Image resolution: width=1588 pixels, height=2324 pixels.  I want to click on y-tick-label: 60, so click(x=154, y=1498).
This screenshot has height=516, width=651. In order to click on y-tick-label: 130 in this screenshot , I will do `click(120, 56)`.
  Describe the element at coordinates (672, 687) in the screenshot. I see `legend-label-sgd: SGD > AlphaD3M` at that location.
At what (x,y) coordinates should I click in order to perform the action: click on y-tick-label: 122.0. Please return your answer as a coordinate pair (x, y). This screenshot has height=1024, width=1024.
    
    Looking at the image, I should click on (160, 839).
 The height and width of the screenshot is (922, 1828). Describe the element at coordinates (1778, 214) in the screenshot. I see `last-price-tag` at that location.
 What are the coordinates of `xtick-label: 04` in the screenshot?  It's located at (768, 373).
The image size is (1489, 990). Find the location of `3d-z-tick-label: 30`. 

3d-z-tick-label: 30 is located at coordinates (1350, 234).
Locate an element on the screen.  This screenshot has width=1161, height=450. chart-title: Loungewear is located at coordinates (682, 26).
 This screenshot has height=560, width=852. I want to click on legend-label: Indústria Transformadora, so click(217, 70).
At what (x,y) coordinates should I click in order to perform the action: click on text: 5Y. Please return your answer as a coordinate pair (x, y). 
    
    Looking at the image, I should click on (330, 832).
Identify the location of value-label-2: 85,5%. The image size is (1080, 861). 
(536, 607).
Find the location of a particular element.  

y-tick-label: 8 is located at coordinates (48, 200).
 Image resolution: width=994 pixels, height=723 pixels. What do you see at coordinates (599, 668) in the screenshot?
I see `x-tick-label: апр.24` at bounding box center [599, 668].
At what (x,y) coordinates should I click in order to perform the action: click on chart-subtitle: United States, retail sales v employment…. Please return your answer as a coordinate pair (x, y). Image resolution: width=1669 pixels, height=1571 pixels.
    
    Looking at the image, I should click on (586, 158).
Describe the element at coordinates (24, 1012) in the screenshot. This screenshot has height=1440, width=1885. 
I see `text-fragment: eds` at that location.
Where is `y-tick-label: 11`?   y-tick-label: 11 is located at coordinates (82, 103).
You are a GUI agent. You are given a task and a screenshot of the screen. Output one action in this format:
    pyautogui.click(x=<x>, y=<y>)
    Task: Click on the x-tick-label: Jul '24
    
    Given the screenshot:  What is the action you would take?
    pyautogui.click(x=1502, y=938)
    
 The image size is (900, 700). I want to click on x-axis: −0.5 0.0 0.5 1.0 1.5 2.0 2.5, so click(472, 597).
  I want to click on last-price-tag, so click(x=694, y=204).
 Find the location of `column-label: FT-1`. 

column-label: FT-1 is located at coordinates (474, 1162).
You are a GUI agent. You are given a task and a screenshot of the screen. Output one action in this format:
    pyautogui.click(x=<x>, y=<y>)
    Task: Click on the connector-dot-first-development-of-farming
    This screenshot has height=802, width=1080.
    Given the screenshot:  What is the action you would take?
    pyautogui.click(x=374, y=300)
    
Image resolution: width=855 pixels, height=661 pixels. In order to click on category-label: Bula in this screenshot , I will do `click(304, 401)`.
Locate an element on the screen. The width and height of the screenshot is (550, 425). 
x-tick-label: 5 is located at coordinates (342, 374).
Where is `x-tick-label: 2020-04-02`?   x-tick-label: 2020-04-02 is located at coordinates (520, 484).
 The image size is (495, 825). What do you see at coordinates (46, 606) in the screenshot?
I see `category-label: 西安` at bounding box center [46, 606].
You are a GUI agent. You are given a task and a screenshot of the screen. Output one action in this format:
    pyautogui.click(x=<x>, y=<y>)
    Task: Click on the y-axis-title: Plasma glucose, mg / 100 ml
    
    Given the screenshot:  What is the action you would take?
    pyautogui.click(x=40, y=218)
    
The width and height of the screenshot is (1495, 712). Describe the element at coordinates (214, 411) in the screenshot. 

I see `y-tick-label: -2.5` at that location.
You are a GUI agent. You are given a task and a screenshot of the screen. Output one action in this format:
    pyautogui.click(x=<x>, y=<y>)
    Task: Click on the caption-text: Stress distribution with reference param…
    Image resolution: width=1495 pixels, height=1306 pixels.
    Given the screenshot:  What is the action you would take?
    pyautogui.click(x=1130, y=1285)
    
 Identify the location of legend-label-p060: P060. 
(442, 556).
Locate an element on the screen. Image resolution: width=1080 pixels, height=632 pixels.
-*-
TASK DESCRIPTION: Reproduce the listing above in full, substituting "coordinate tuple" for every occurrence of "coordinate pair" and leaving everything else unchanged.

SOLUTION TO THIS PROBLEM:
Image resolution: width=1588 pixels, height=2324 pixels.  I want to click on y-tick-label: 60, so click(x=154, y=1498).
This screenshot has height=516, width=651. In order to click on y-tick-label: 130 in this screenshot , I will do `click(120, 56)`.
  Describe the element at coordinates (672, 687) in the screenshot. I see `legend-label-sgd: SGD > AlphaD3M` at that location.
At what (x,y) coordinates should I click in order to perform the action: click on y-tick-label: 122.0. Please return your answer as a coordinate tuple (x, y). This screenshot has height=1024, width=1024.
    
    Looking at the image, I should click on (160, 839).
 The height and width of the screenshot is (922, 1828). Describe the element at coordinates (1778, 214) in the screenshot. I see `last-price-tag` at that location.
 What are the coordinates of `xtick-label: 04` in the screenshot?  It's located at (768, 373).
The image size is (1489, 990). Find the location of `3d-z-tick-label: 30`. 

3d-z-tick-label: 30 is located at coordinates (1350, 234).
Locate an element on the screen.  This screenshot has width=1161, height=450. chart-title: Loungewear is located at coordinates (682, 26).
 This screenshot has height=560, width=852. I want to click on legend-label: Indústria Transformadora, so click(217, 70).
At what (x,y) coordinates should I click in order to perform the action: click on text: 5Y. Please return your answer as a coordinate tuple (x, y). 
    
    Looking at the image, I should click on (330, 832).
Identify the location of value-label-2: 85,5%. The image size is (1080, 861). 
(536, 607).
Find the location of a particular element.  

y-tick-label: 8 is located at coordinates (48, 200).
 Image resolution: width=994 pixels, height=723 pixels. What do you see at coordinates (599, 668) in the screenshot?
I see `x-tick-label: апр.24` at bounding box center [599, 668].
At what (x,y) coordinates should I click in order to perform the action: click on chart-subtitle: United States, retail sales v employment…. Please return your answer as a coordinate tuple (x, y). Image resolution: width=1669 pixels, height=1571 pixels.
    
    Looking at the image, I should click on (586, 158).
Describe the element at coordinates (24, 1012) in the screenshot. This screenshot has height=1440, width=1885. 
I see `text-fragment: eds` at that location.
Where is `y-tick-label: 11`?   y-tick-label: 11 is located at coordinates (82, 103).
You are a GUI agent. You are given a task and a screenshot of the screen. Output one action in this format:
    pyautogui.click(x=<x>, y=<y>)
    Task: Click on the x-tick-label: Jul '24
    
    Given the screenshot:  What is the action you would take?
    pyautogui.click(x=1502, y=938)
    
 The image size is (900, 700). I want to click on x-axis: −0.5 0.0 0.5 1.0 1.5 2.0 2.5, so click(472, 597).
  I want to click on last-price-tag, so click(x=694, y=204).
 Find the location of `column-label: FT-1`. 

column-label: FT-1 is located at coordinates (474, 1162).
You are a GUI agent. You are given a task and a screenshot of the screen. Output one action in this format:
    pyautogui.click(x=<x>, y=<y>)
    Task: Click on the connector-dot-first-development-of-farming
    This screenshot has height=802, width=1080.
    Given the screenshot:  What is the action you would take?
    pyautogui.click(x=374, y=300)
    
Image resolution: width=855 pixels, height=661 pixels. In order to click on category-label: Bula in this screenshot , I will do `click(304, 401)`.
Locate an element on the screen. The width and height of the screenshot is (550, 425). 
x-tick-label: 5 is located at coordinates (342, 374).
Where is `x-tick-label: 2020-04-02`?   x-tick-label: 2020-04-02 is located at coordinates (520, 484).
 The image size is (495, 825). What do you see at coordinates (46, 606) in the screenshot?
I see `category-label: 西安` at bounding box center [46, 606].
You are a GUI agent. You are given a task and a screenshot of the screen. Output one action in this format:
    pyautogui.click(x=<x>, y=<y>)
    Task: Click on the y-axis-title: Plasma glucose, mg / 100 ml
    
    Given the screenshot:  What is the action you would take?
    pyautogui.click(x=40, y=218)
    
The width and height of the screenshot is (1495, 712). Describe the element at coordinates (214, 411) in the screenshot. 

I see `y-tick-label: -2.5` at that location.
You are a GUI agent. You are given a task and a screenshot of the screen. Output one action in this format:
    pyautogui.click(x=<x>, y=<y>)
    Task: Click on the caption-text: Stress distribution with reference param…
    Image resolution: width=1495 pixels, height=1306 pixels.
    Given the screenshot:  What is the action you would take?
    pyautogui.click(x=1130, y=1285)
    
 Identify the location of legend-label-p060: P060. 
(442, 556).
Locate an element on the screen. Image resolution: width=1080 pixels, height=632 pixels.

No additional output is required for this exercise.